I harbour so much anger towards him....for wasted opportunities, for taking advantage of every family member who has ever believed he would pay back money, for blaming me for all of his problems, for how he treats my mother. There is SO much work for him to do for me to even believe things are changing...I have lots of hope but no faith in him :( I feel guilty for saying that.

I share nothing about our lives with him, as it always gets thrown back in my face...if I have things or spend money, it should be on him...I'm certain he feels this way.

I was not supportive of him and his 18 yr old girlfriend (of a couple months) choosing to get pregnant....not without a job, or means of supporting themselves. She moved back in with her parents and they broke up. He holds this against me, and BUT FOR ME, would have his son in his life....I know this is not true.
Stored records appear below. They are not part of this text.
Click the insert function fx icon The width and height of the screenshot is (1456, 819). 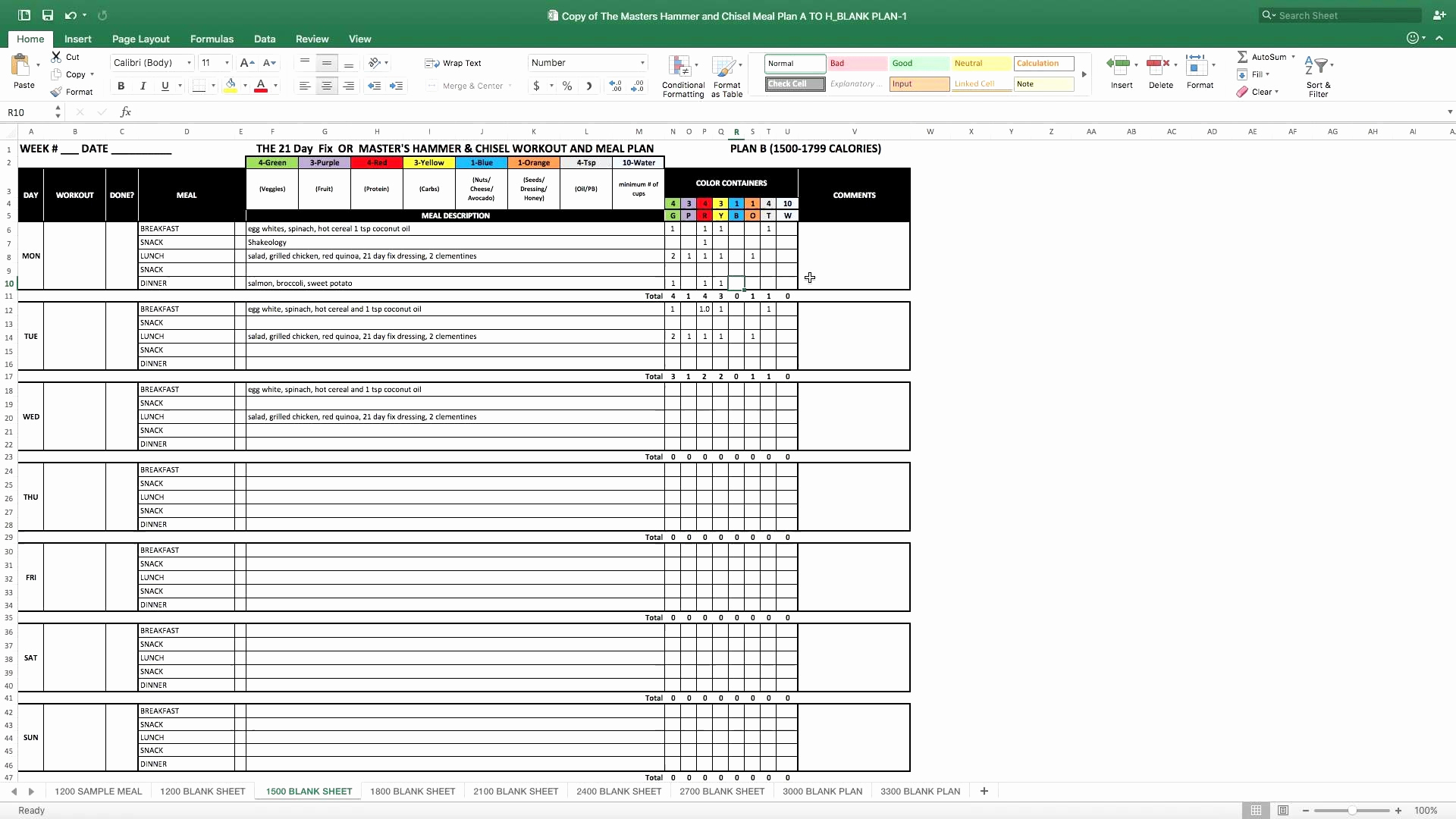pos(126,112)
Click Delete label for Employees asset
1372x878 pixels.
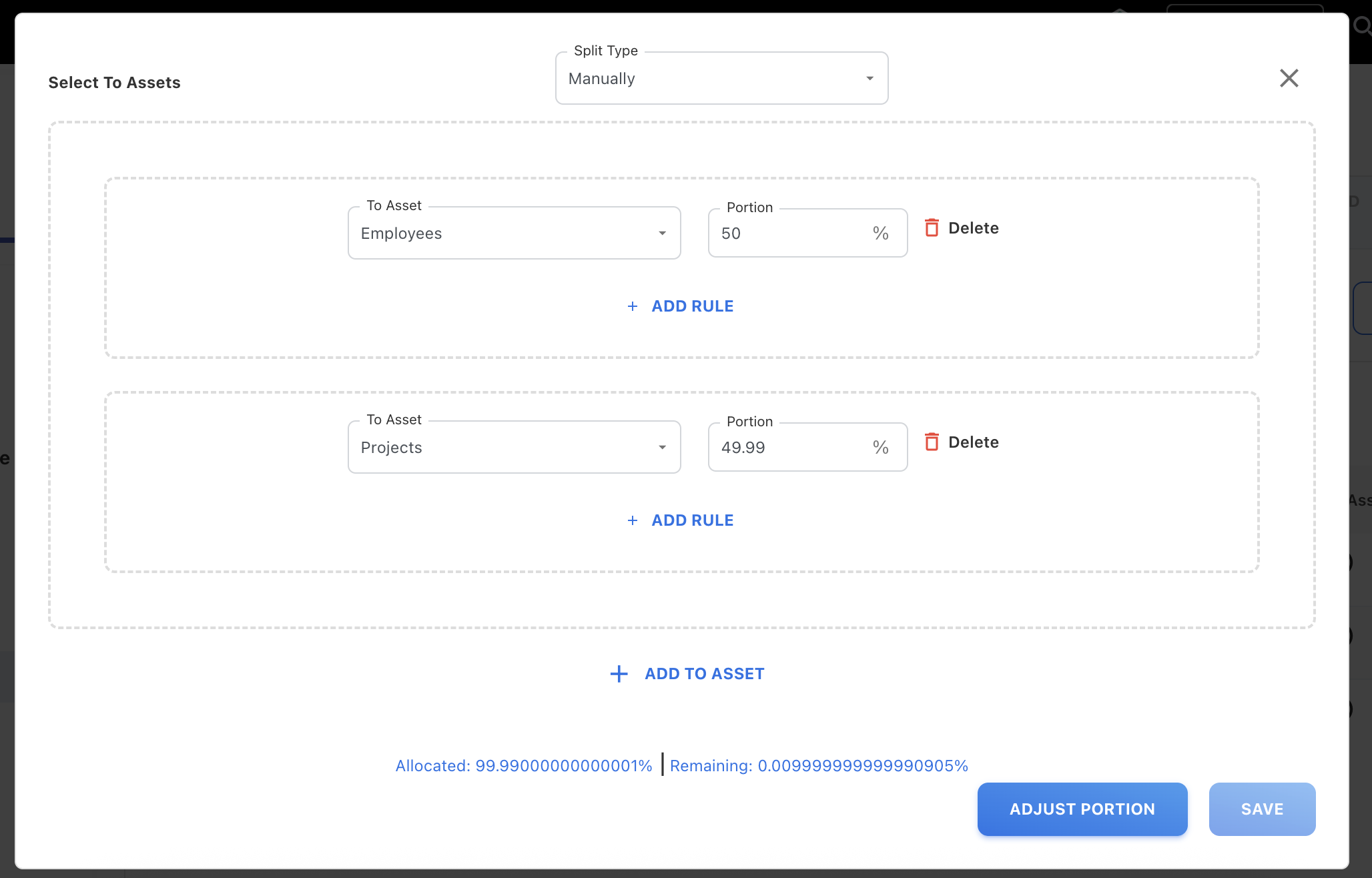click(x=973, y=228)
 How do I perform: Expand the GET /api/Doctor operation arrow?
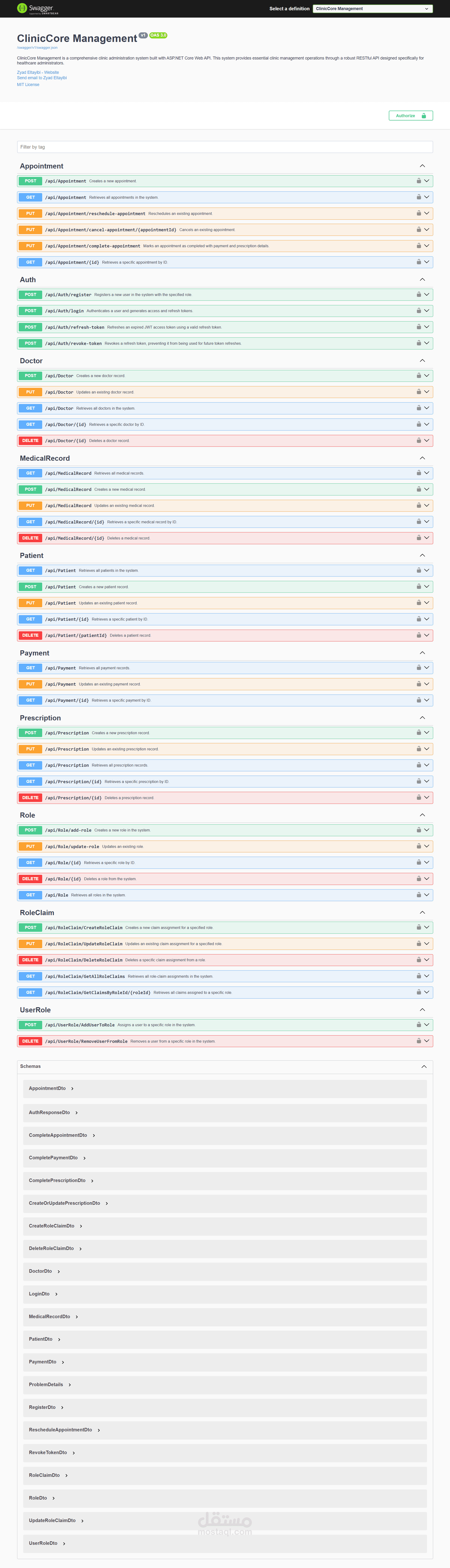pyautogui.click(x=426, y=408)
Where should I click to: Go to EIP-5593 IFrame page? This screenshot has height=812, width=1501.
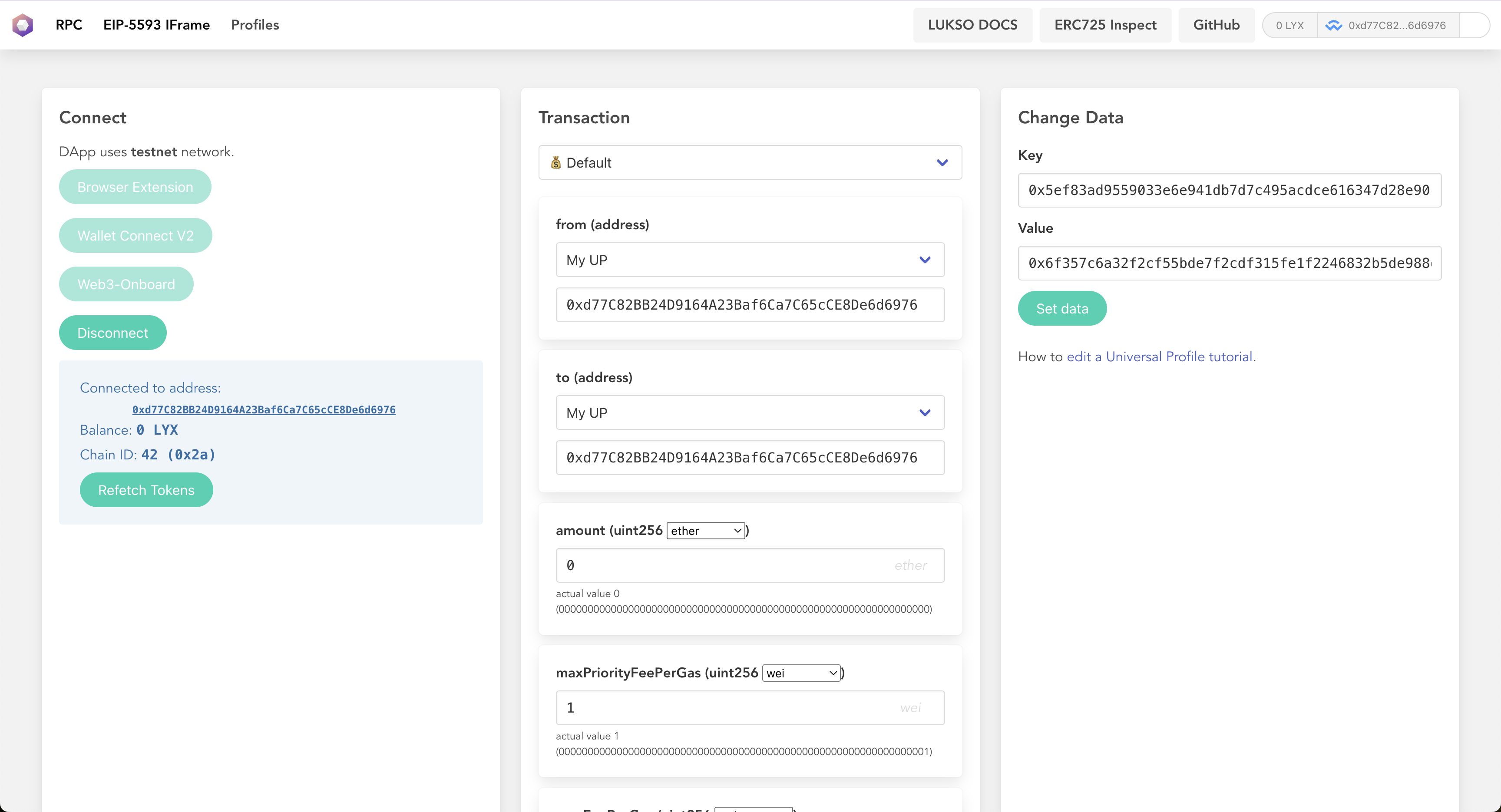156,25
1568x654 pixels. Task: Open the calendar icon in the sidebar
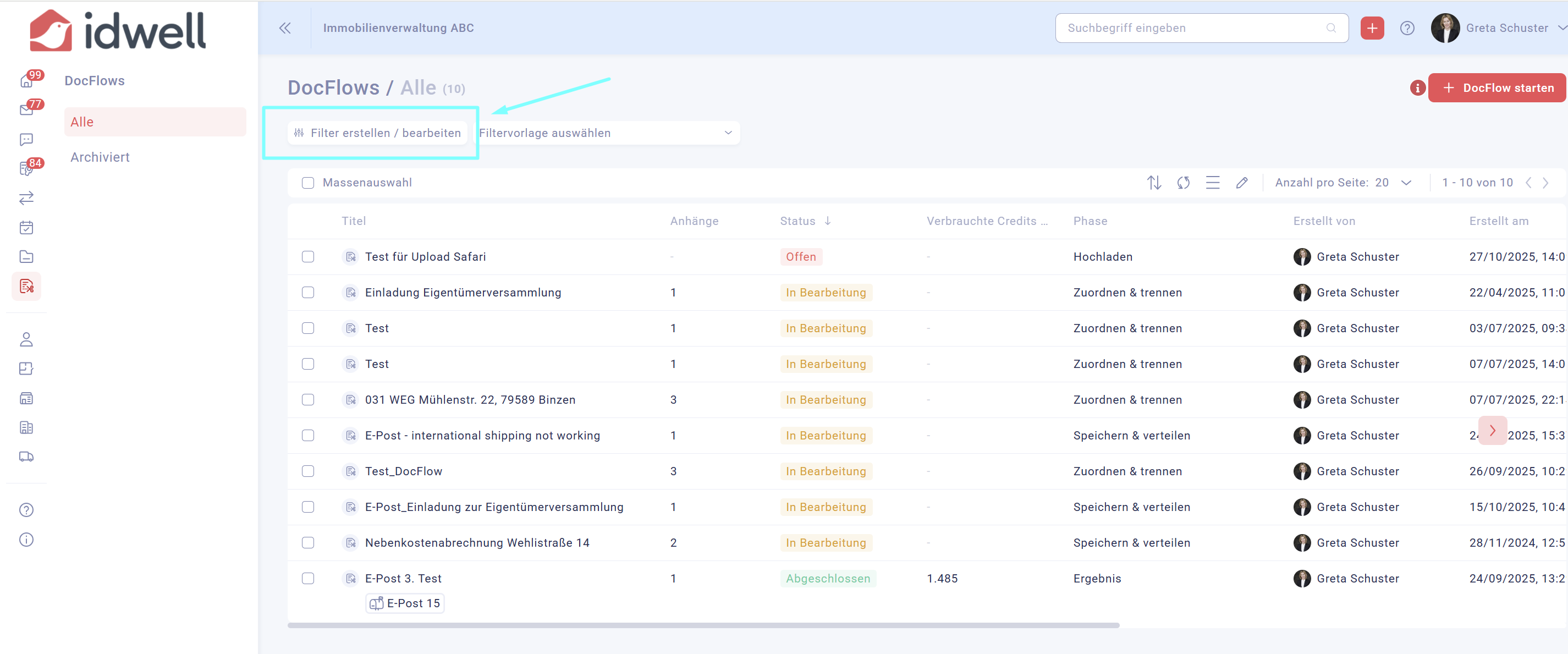(x=26, y=228)
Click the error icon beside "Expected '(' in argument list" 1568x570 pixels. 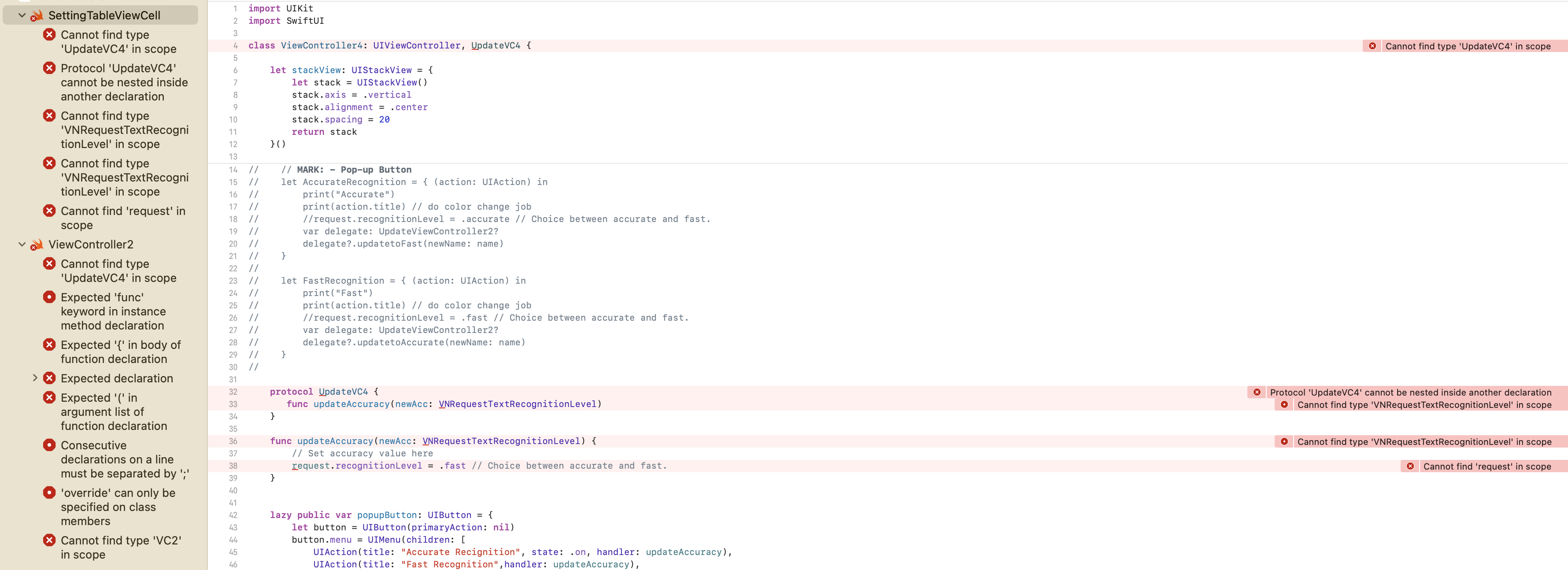tap(49, 398)
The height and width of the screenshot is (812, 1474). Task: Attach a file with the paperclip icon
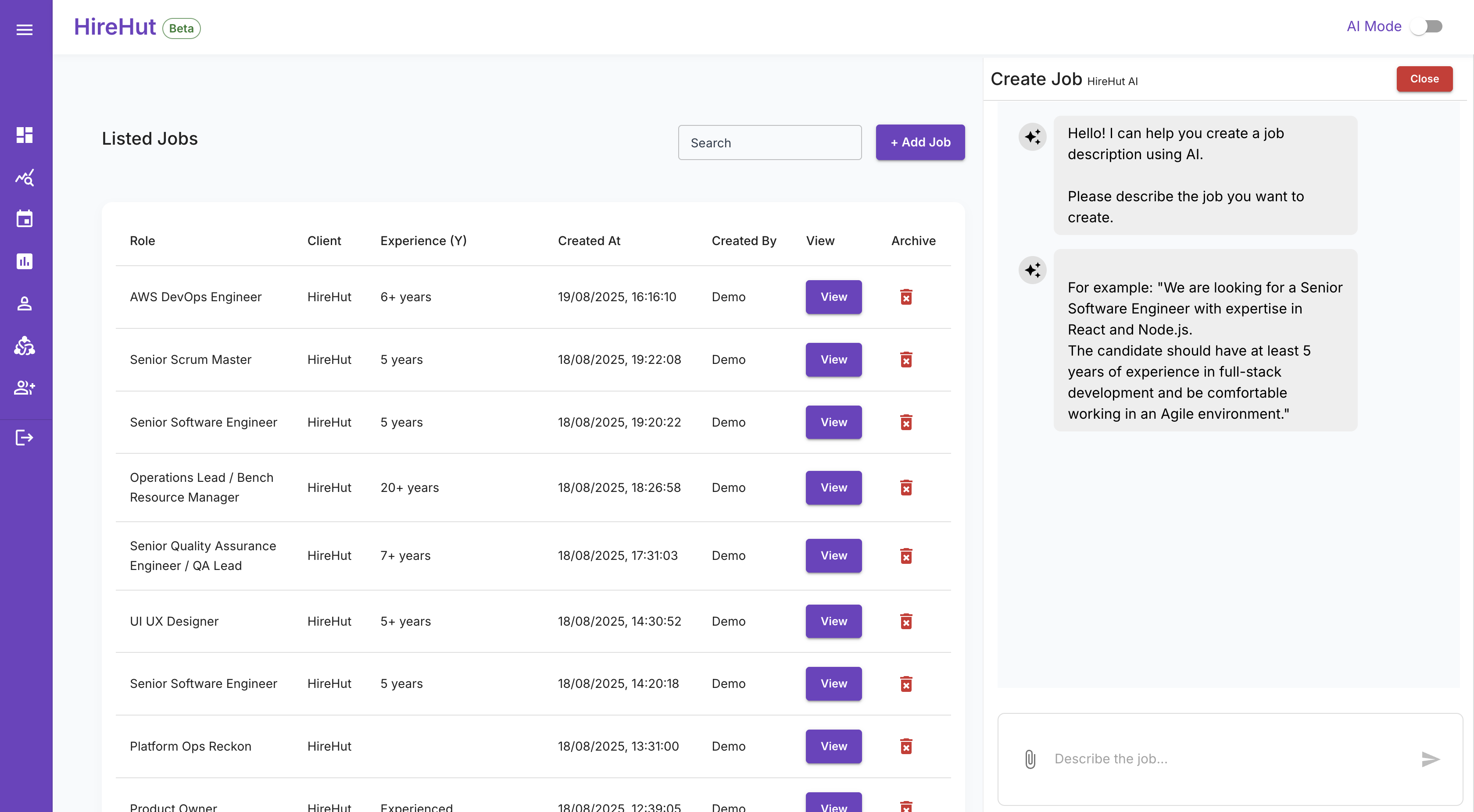point(1030,759)
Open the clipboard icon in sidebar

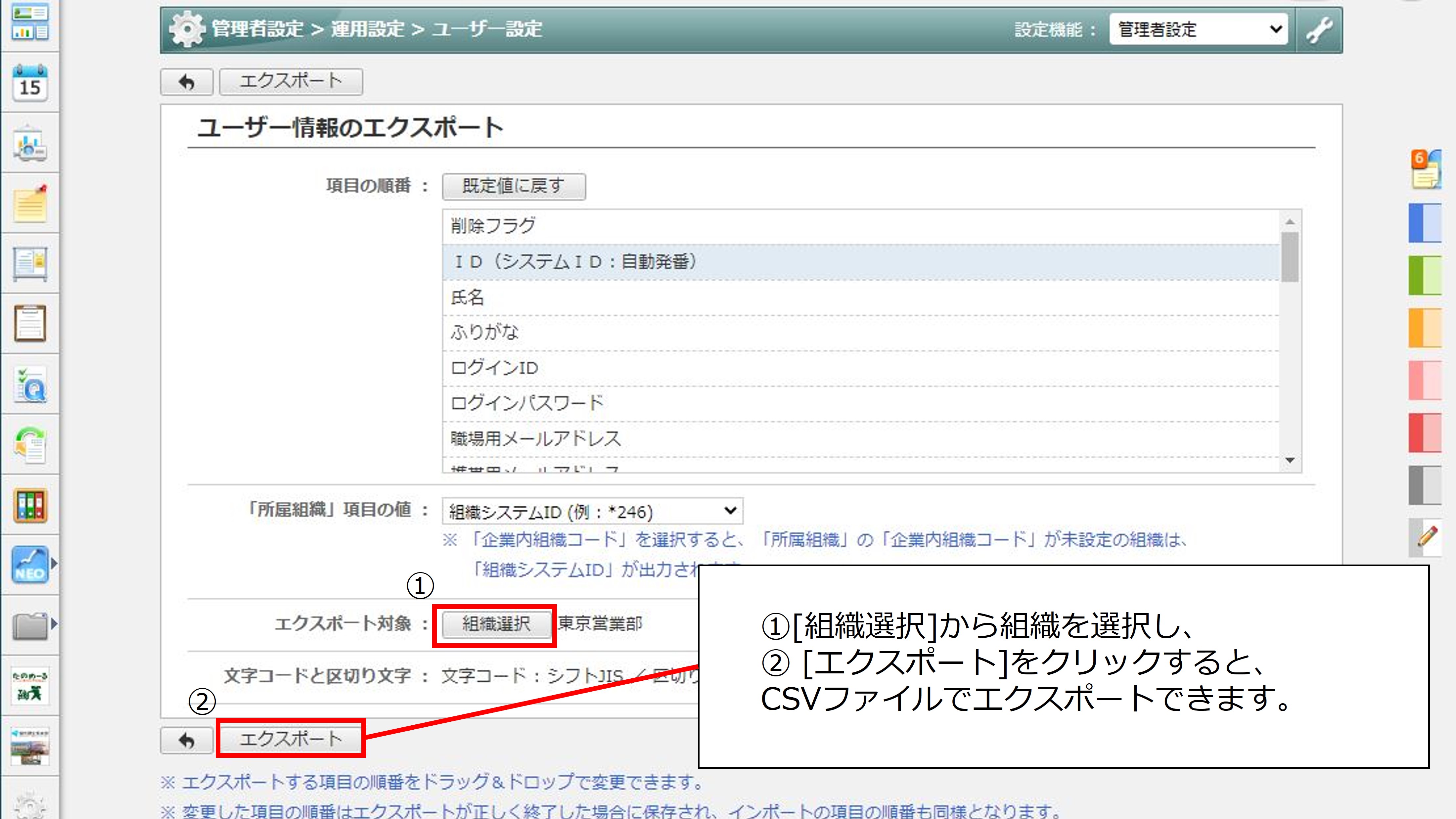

I have him constantly on my mind...when I eat (is he hungry)...when I turn up the heat (is he cold)...when I buy Christmas presents (how can I be happy?)....I KNOW things are only going to get worse. He feels that the answer to all of his problems is me....if I would change, he would change ...i dont understand this.
I can feel your pain from what you say. It’s my life, too. The lying, manipulating. We want to save them but they seem to be killing our heart. I’m so sorry you are going through this. I’m new here too. I think I’ve earned bored reading these posts that in the 12 years of going to therapist.